Trois semaines plus tard, Cyprien a quitté la plantation. Pendant un mois, il a erré, abattu, à Mananjary. Puis il a pris un avion pour Paris. Avec l’argent de la dernière récolte de café qu’il a réussi à soustraire en partie au blocage des fonds opéré dans les banques malgaches, il a ouvert un restaurant chinois dans la capitale et il a pris la nationalité française.
La nostalgie de la Grande Ile ne l’a pas quitté. Il pense souvent à ses vieux amis de là-bas, dont certains font partie du gouvernement malgache. Il ne leur en veut pas d’avoir nationalisé ses biens. Il est un peu triste d’avoir perdu cette harmonie qu’il avait brièvement réussi à réaliser entre sa prospérité, la vie familiale et la liberté dans l’espace malgache. Il parle avec pudeur de la misère de ses ouvriers abandonnés à leur sort. Il le sait, ces derniers se débattent pour survivre, qui sur place, qui à Antananarivo, vivant à quatre dans une chambre du maigre salaire de l’un, de la bourse de l’autre, des broderies sur nappe du troisième et des revenus de mendicité du dernier.
La vie est dure pour eux d’autant plus qu’ils savent que l’ancienne plantation est quasiment abandonnée. De cyclones en inondations, la route qui mène à la plantation s’est effondrée. Il faut sortir le café de la plantation en pirogue, à la force des pagaies, non sans que les esquifs parfois ne se renversent, noyant les drupes. Une bonne partie de la récolte pourrit sur place, faute de sécher les drupes à temps. L’administrateur habite à Mananjary. Il ne sait que dire aux paysans qui ne savent que faire et l’Office National du Café ne parvient à tirer de la plantation que deux misérables tonnes de café par an, au lieu des soixante-cinq qu’obtenait Cyprien sur des terres dont il espérait qu’elles lui donneraient un jour deux cents tonnes.

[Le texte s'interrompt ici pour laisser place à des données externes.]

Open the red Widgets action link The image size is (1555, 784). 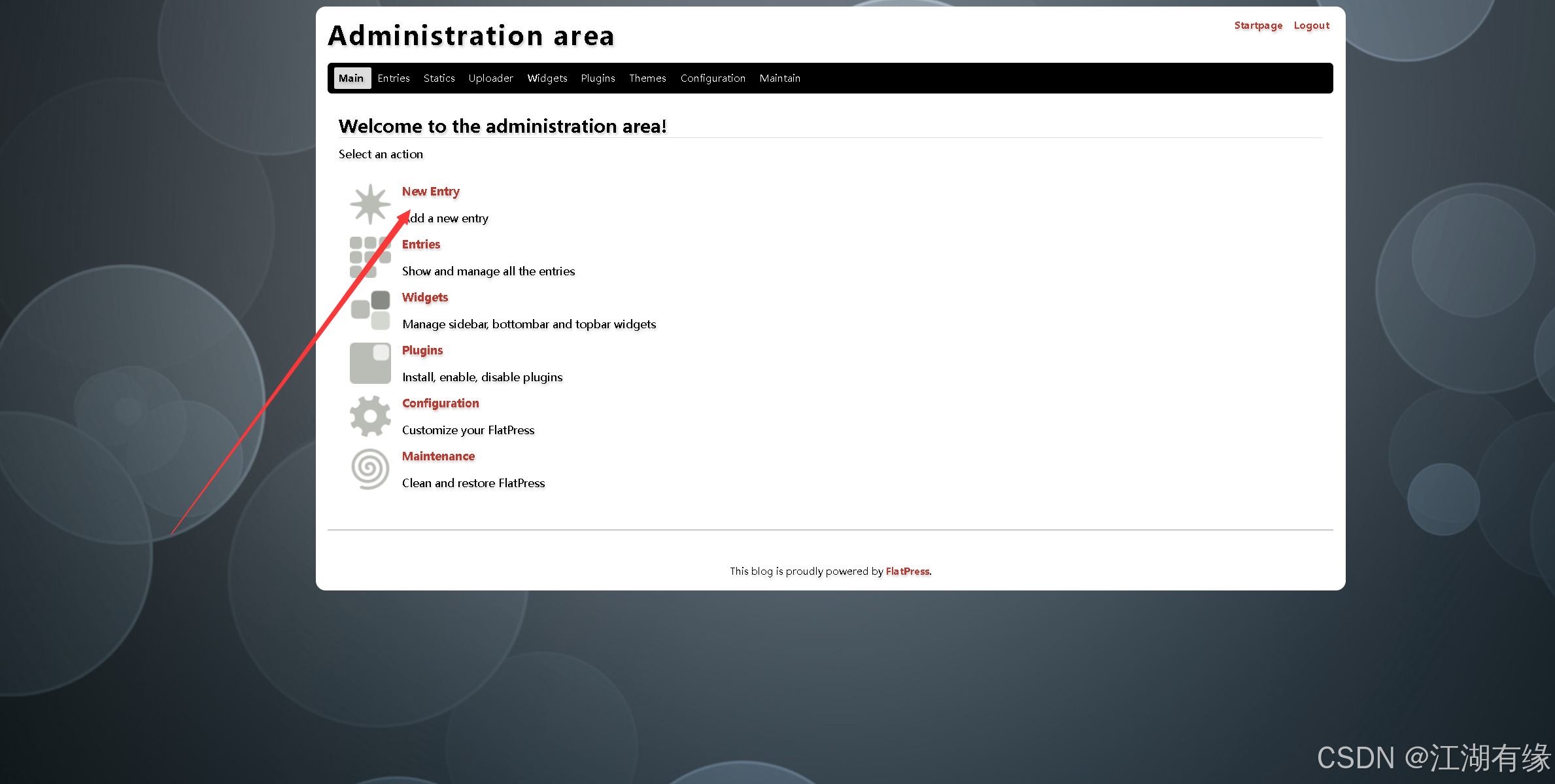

Mais tout cela, c’est fini, à quoi bon rêver ? Les regards tristes croisent d’autres regards tristes et personne n’en veut à personne. Le long terme n’est pas fait pour eux.
[1] Le 1er RIAM (Régiment Inter Armes Malgache), constitué en 1960, comprend notamment une compagnie parachutiste basée à Antananarivo.
[2] Les Merinas constituent la population qui occupe la partie nord du centre de Madagascar, les Betsimisarakas occupent la majeure partie du littoral oriental de l'île, depuis la région de Mananjary au sud jusqu’à celle d’Antalaha au nord et les Betsileo forment les populations occupant la partie sud des terres centrales de Madagascar. Ces groupes ethniques sont brouillés depuis deux siècles avec les populations de la côte ouest, les côtiers, en majorité d’origine africaine.